30-04-2012, 10:15 PM
As someone who has owned both a C9.25 and a C11, I would say for planets and comets, it would be the C11. The extra light grasp gives it the edge over the C9.25.
With planets, you want to keep the exposures down to less than 1/30s, preferably less than 1/60 s, which means high noise unless you have large aperture. A C14 is better, but I think a C11 is a reasonably manageable size, and works well on a CGEM for planets.
Comets are often moving reasonably fast, so you often want to keep the exposure time down to below 90s or so to avoid trailing. Again, the C11 has the edge over the C9.25 here, and 90s exposure with a small 50mm guide scope is no problem.
For portability, the C9.25 has it made. It is nice and light. The CGEM mount easily carries it along with an 80mm guide scope.
For deep space astrophotos, you probably don't want a f/10 scope of any sort. Even with a f/6.3 reducer, the Field of View is pretty small.
Using a separate guide scope, you will get differential flexure which will lead to egg shaped stars for exposures of longer than about 3 minutes. Even at f/6.3, using an off axis guider is a pain. You need a sensitive guide camera to find a guide star on all occasions.
I love my C11 on CGEM + 50mm guide scope for the moon, planets, comets, minor planets, supernovae, exoplanet transits, and photometry. It is not very good for "pretty picture" deep sky astrophotos. But luckily that is not my thing.
30-04-2012, 10:22 PM
The C9.25 has a f/2.5 primary rather than the usual f/2 primary, so it has a slightly smaller secondary and the f/2.5 mirror is potentially easier to figure than the deeper f/2 design. The down side is the tube is longer (almost the same length as the C11).

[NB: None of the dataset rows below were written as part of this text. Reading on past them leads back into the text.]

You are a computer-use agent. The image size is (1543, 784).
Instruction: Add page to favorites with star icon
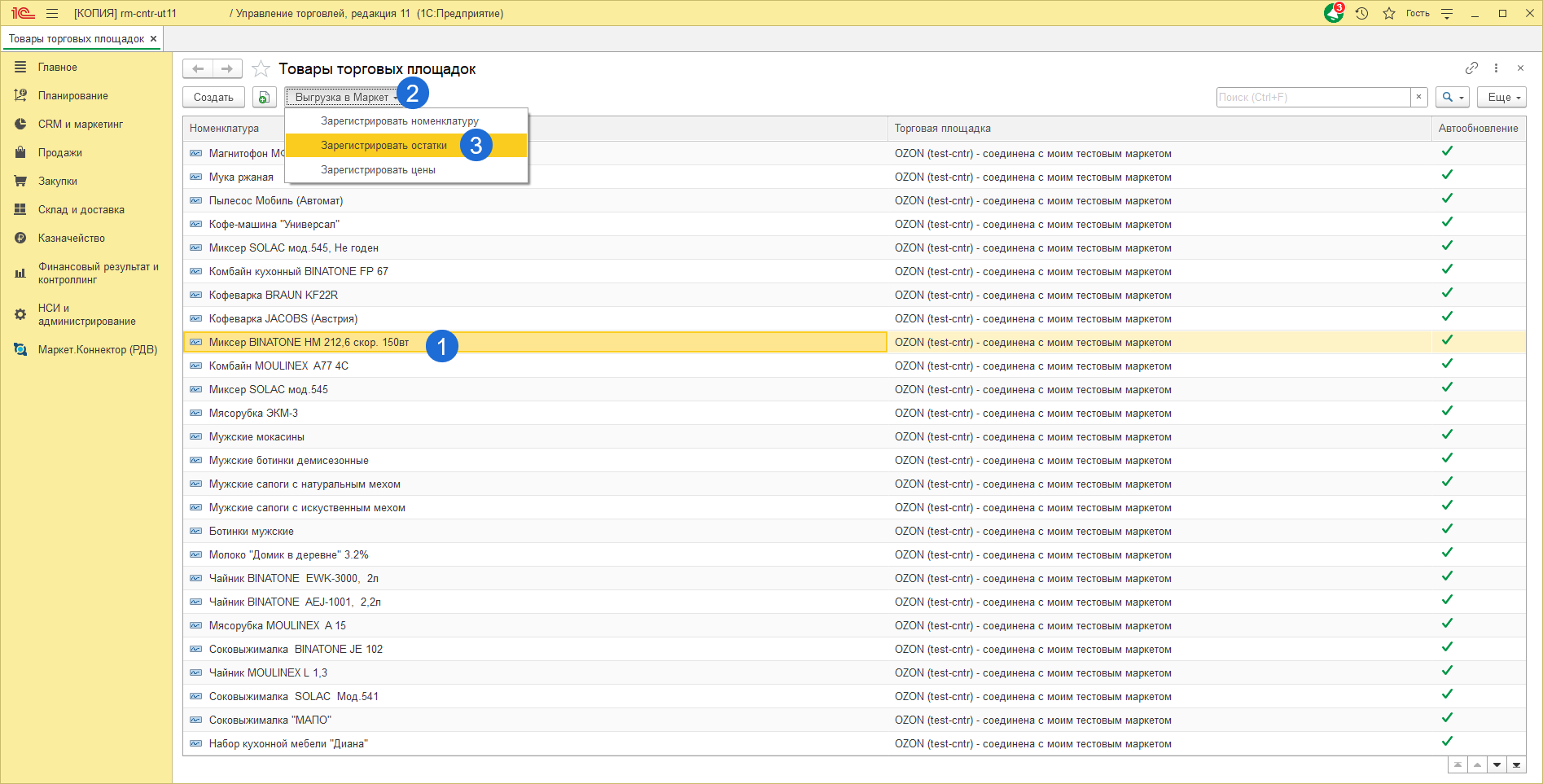pyautogui.click(x=261, y=69)
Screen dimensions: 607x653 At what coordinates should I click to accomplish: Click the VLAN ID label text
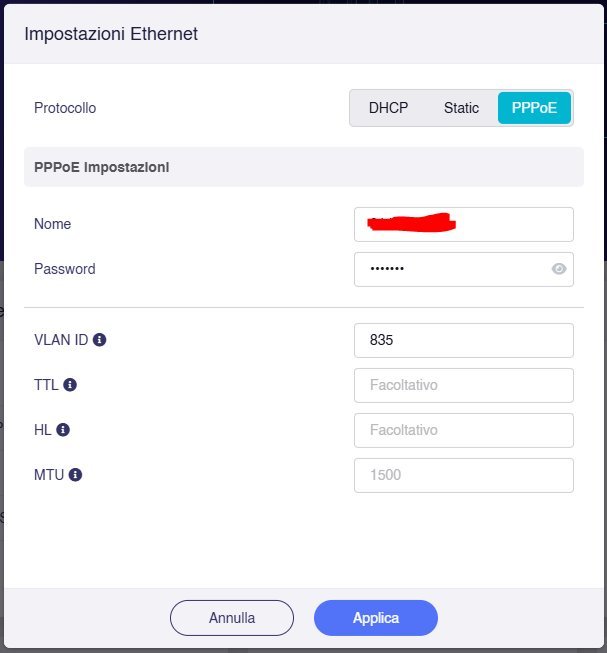click(61, 340)
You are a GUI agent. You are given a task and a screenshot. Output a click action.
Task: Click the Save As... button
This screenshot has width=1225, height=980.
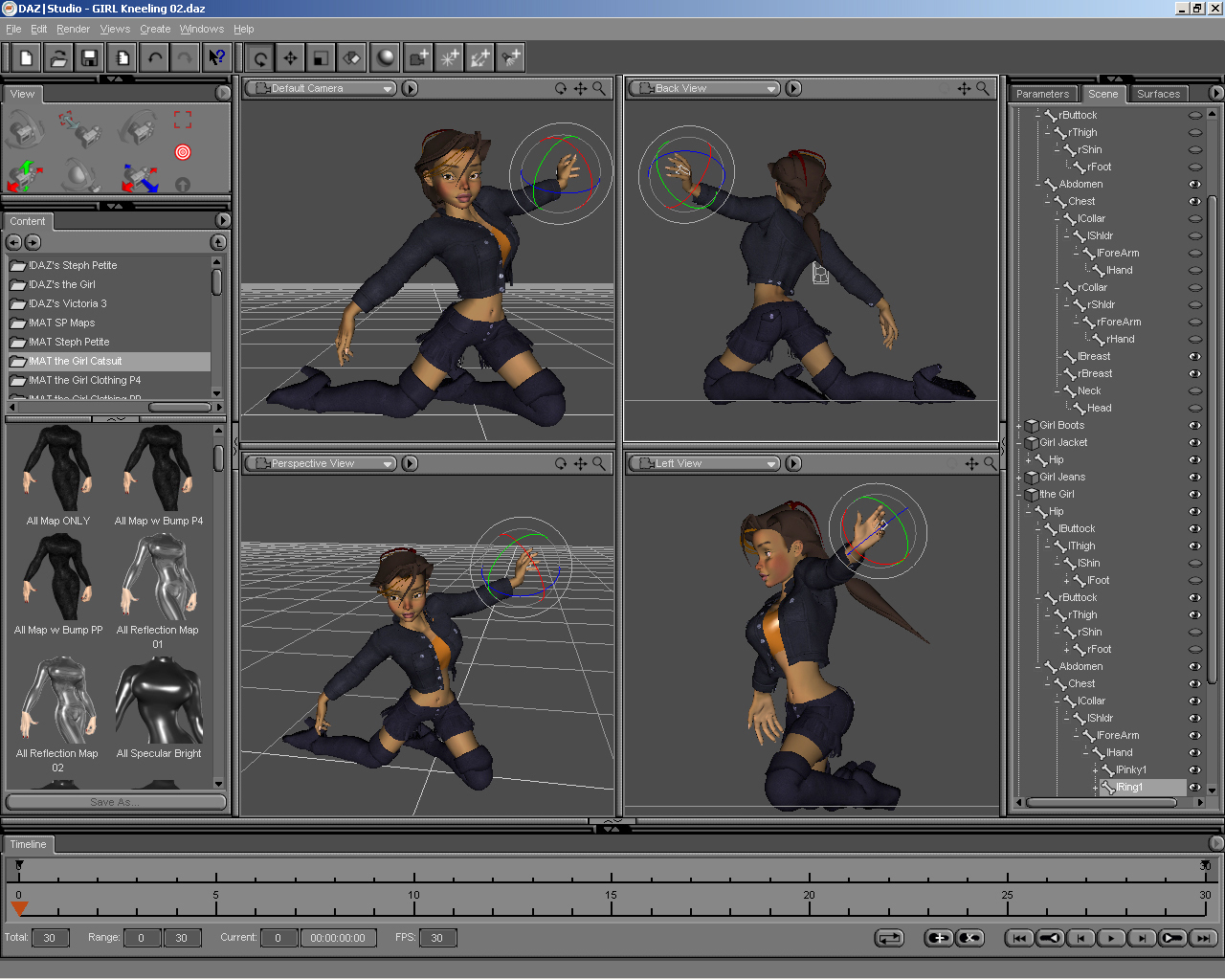116,802
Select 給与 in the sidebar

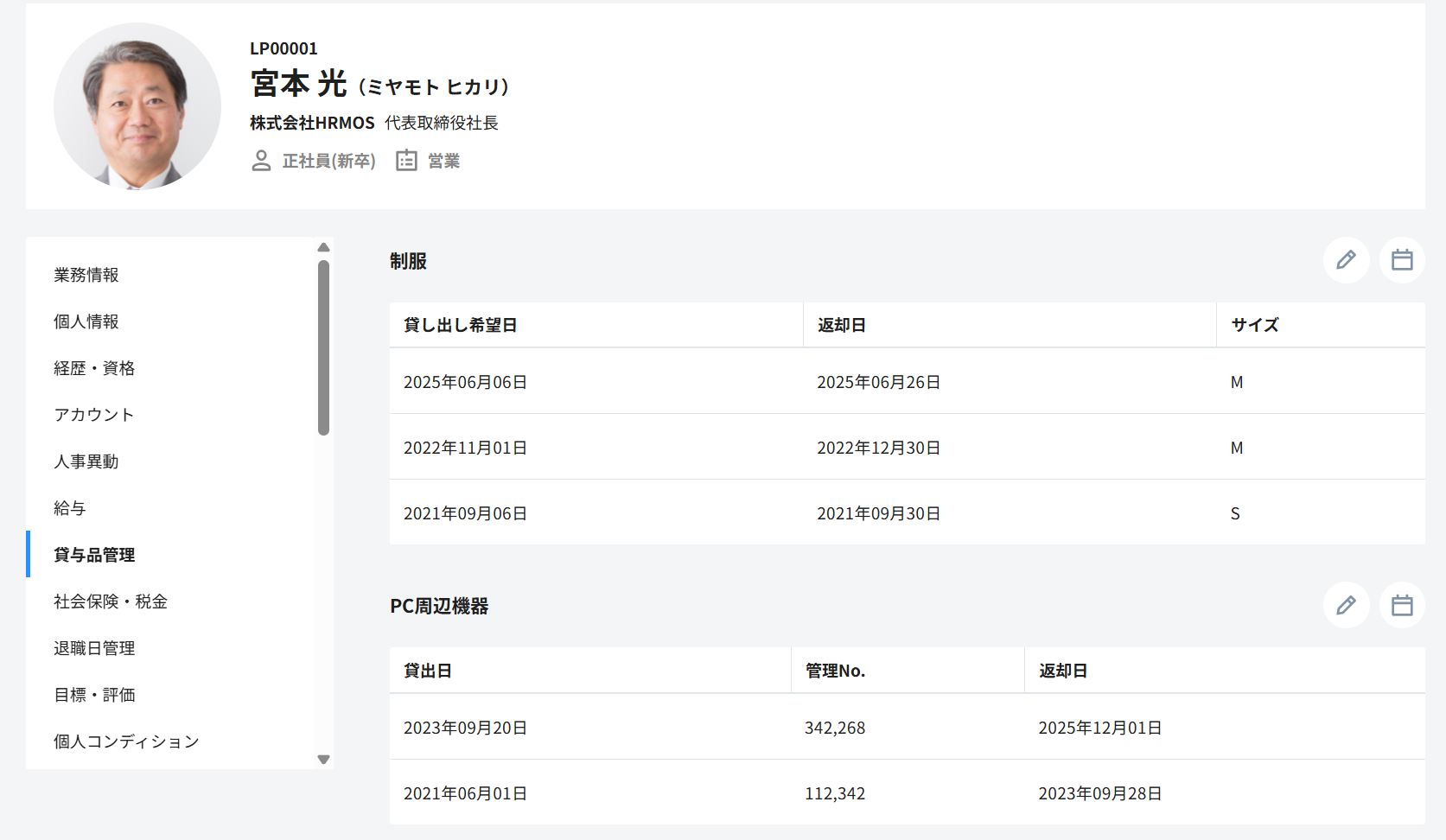pyautogui.click(x=70, y=508)
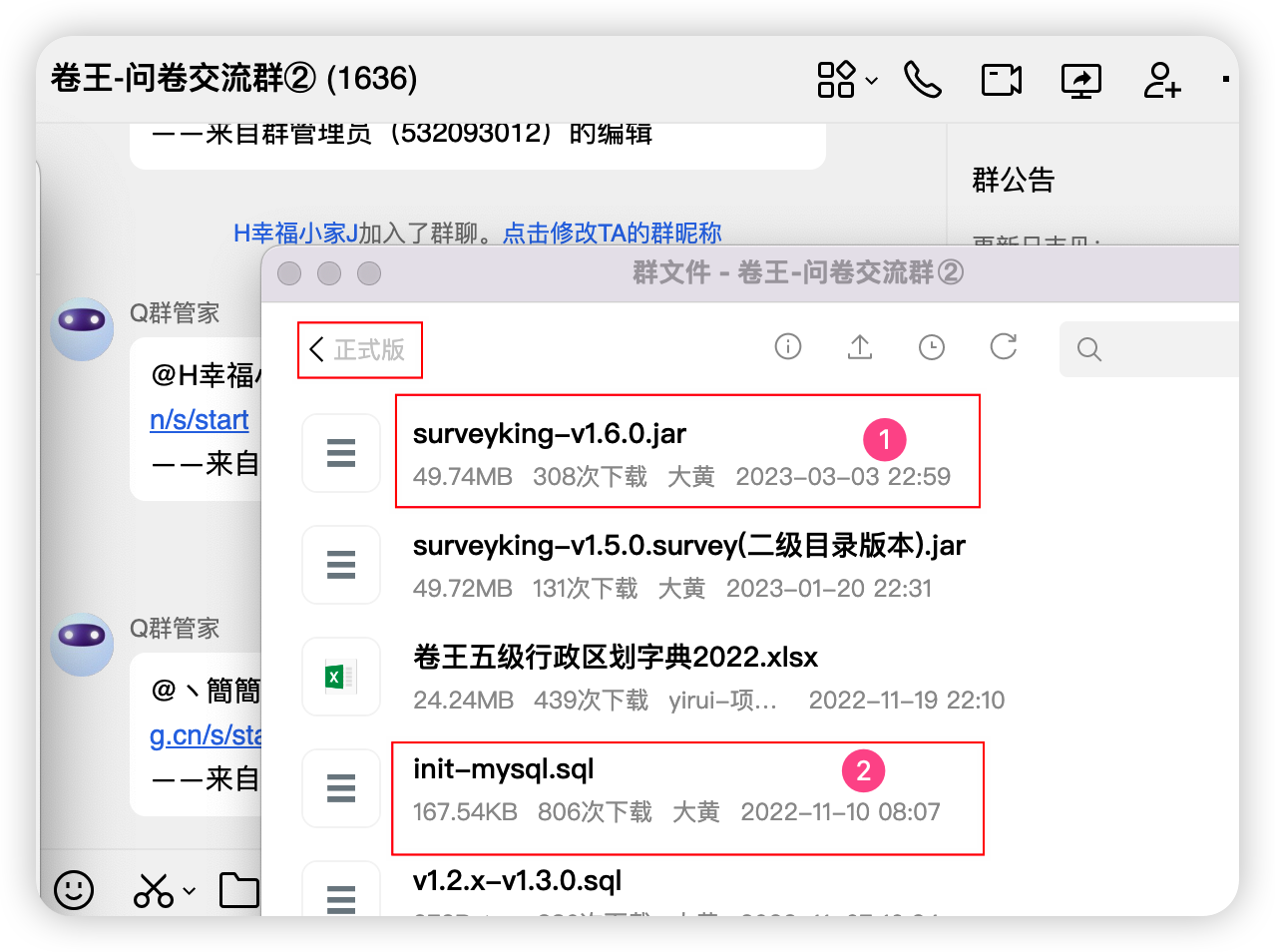Expand the screenshot scissors dropdown arrow
Image resolution: width=1275 pixels, height=952 pixels.
[x=190, y=891]
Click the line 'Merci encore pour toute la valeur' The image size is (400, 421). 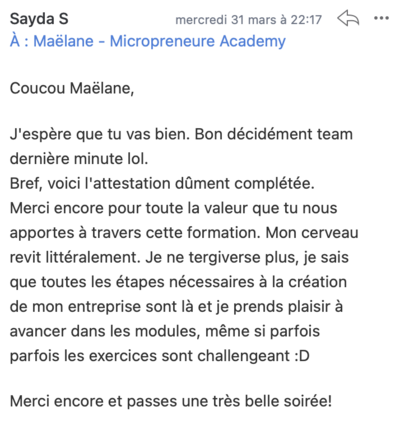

The C9.25 has a sort of reputation as being in a sweet spot in terms of design tradeoffs for SCTs. Many people note that for visual observing, the image quality seems better than the usual for SCTs of similar aperture.
But for many imaging situations, sheer light gathering power dominates, and then (a good quality) C11 performs better.
Of course, being mass produced it's always possible to get a mediocre example at any size!